> Required work
Copy out all of the lines below, requests included, and scale each coordinate in the answers by 0.75, rounding to whole numbers with halves rounded up. Leave the numbers in the requests as they are, and leave the pictures out.

========

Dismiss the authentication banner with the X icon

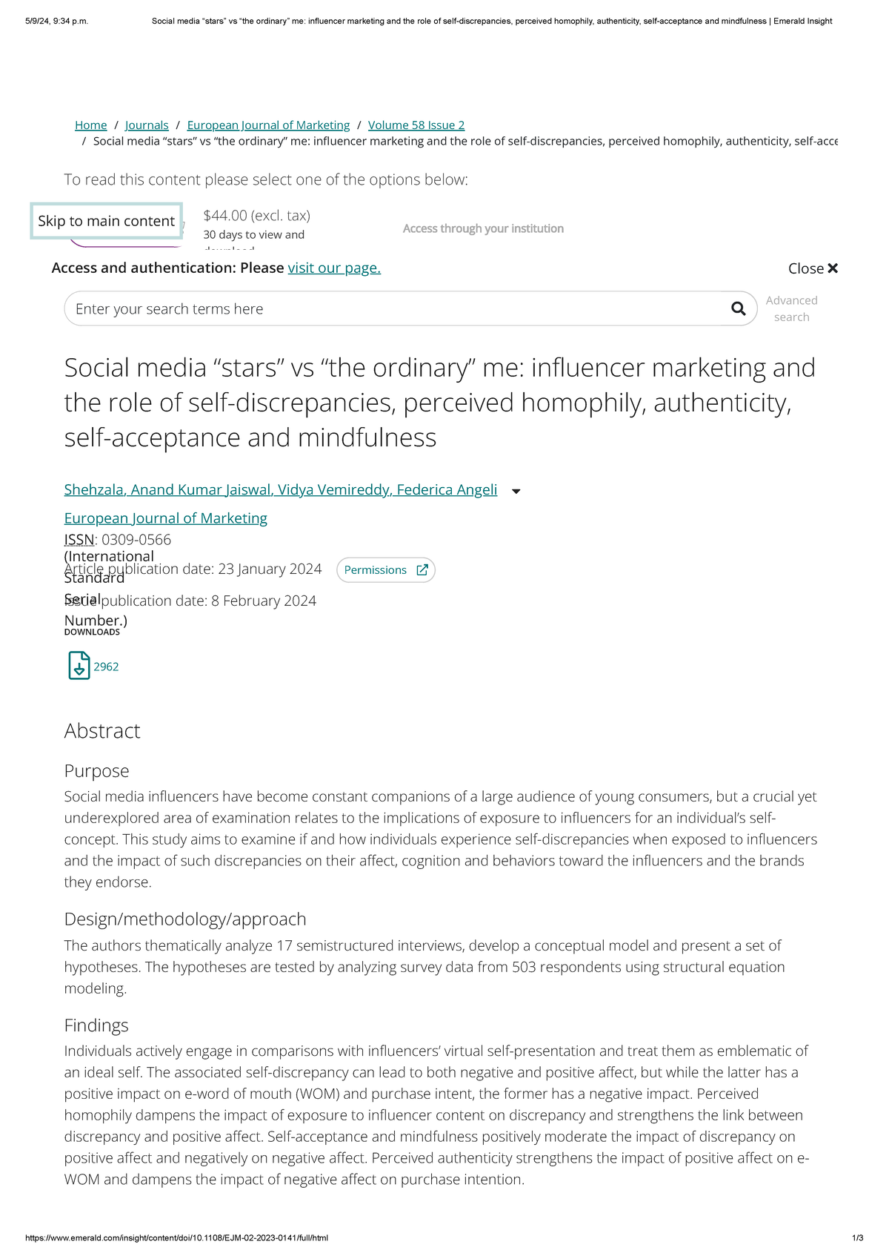(x=833, y=268)
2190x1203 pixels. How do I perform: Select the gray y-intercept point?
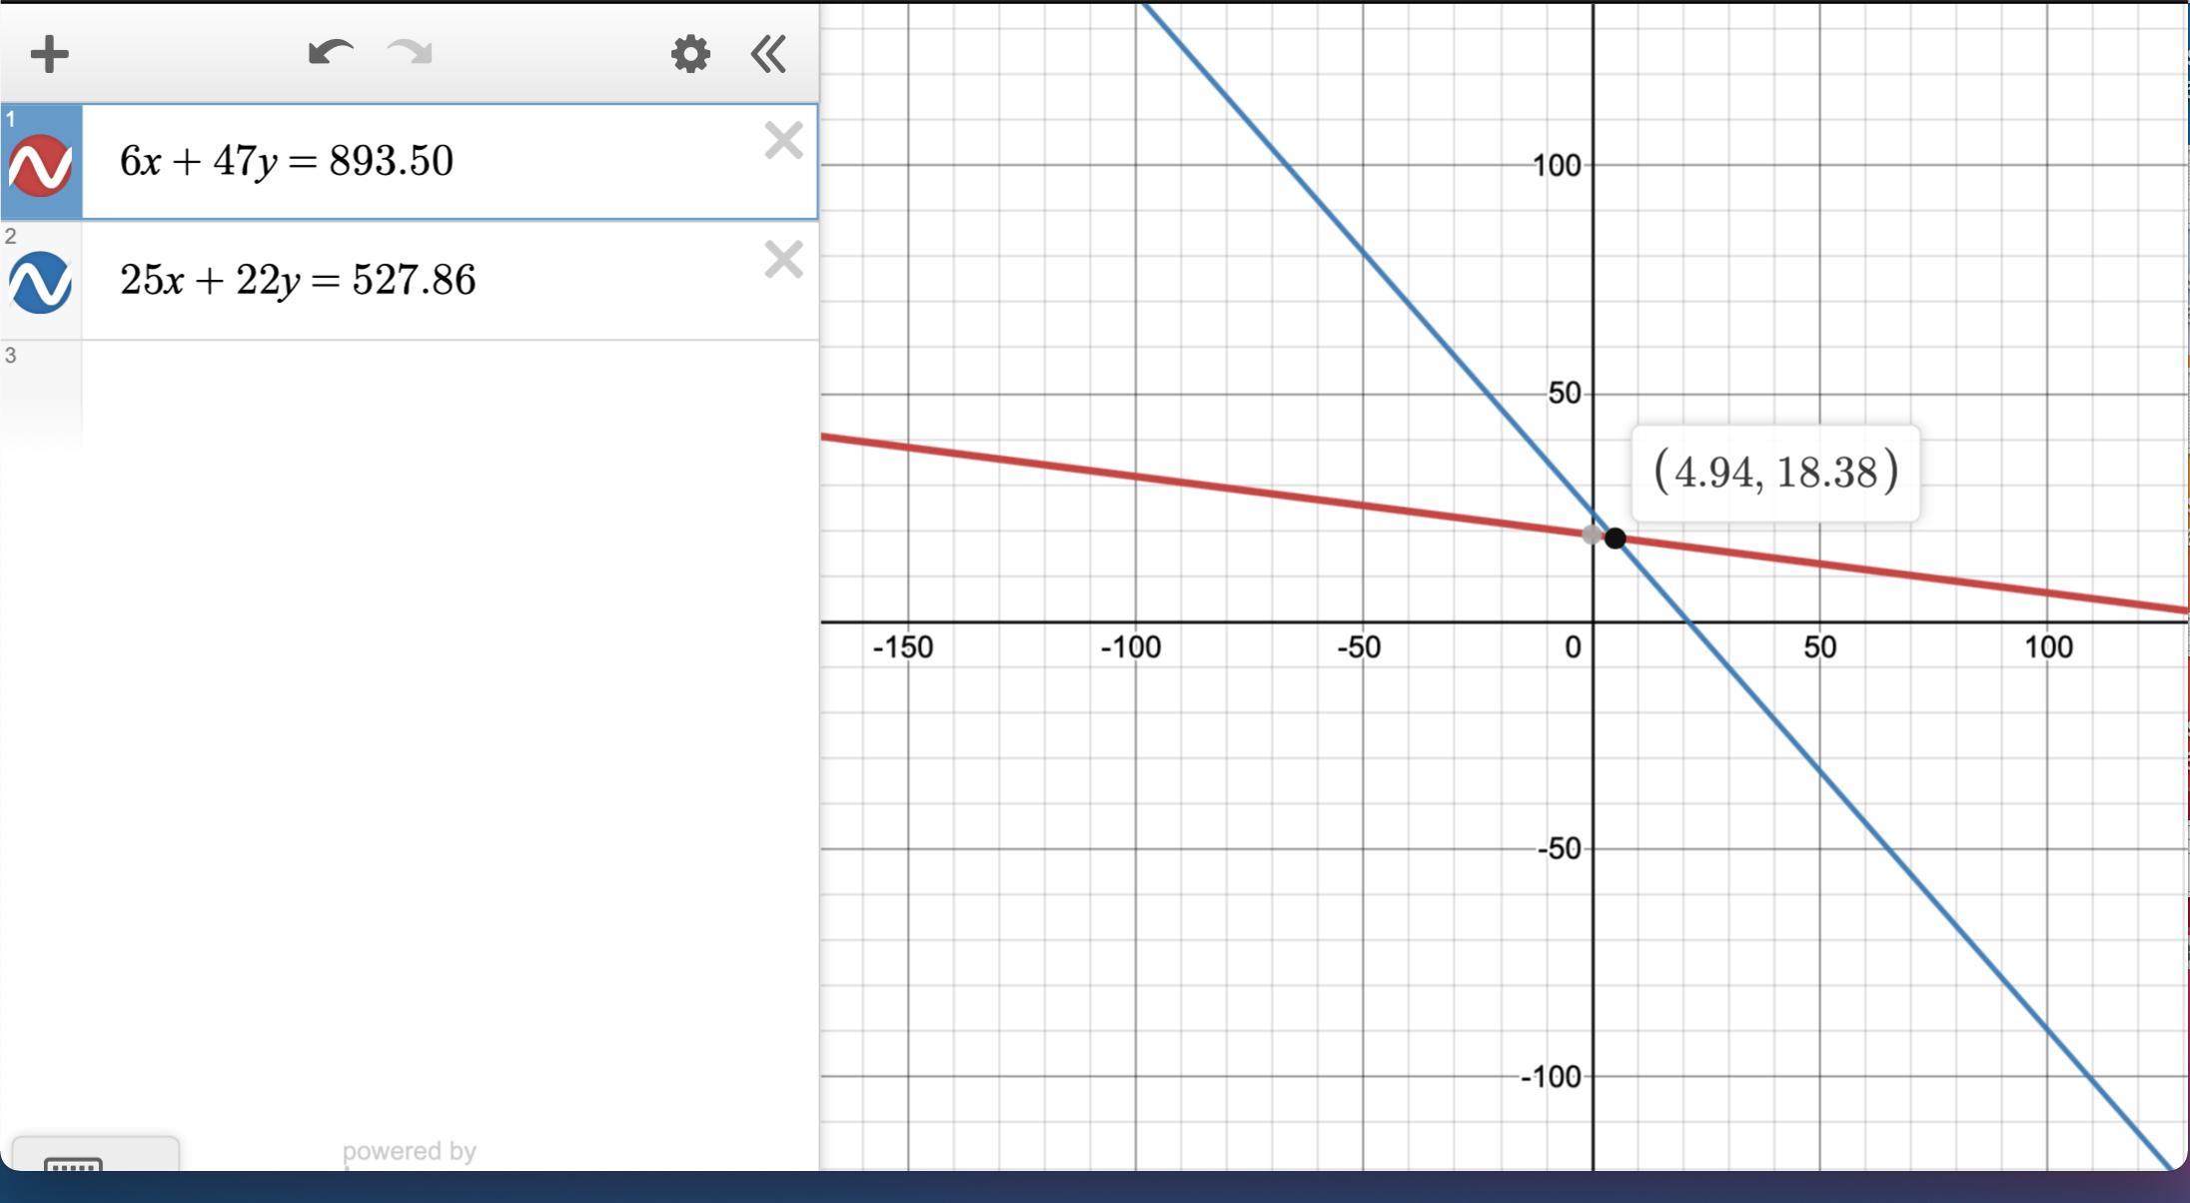1593,535
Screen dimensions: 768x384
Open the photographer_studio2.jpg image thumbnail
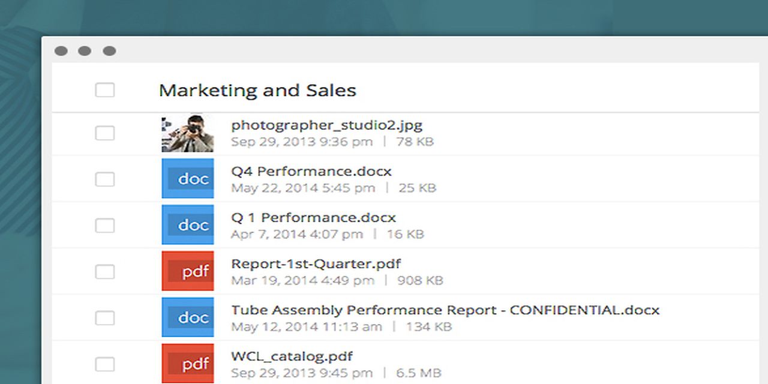[187, 133]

========

> Solution
Dismiss the authentication banner with the X icon

(x=625, y=201)
2190x1203 pixels. How do I perform: Select the gray y-intercept point?
1195,401
Screen dimensions: 768x384
Open the photographer_studio2.jpg image thumbnail
[140, 100]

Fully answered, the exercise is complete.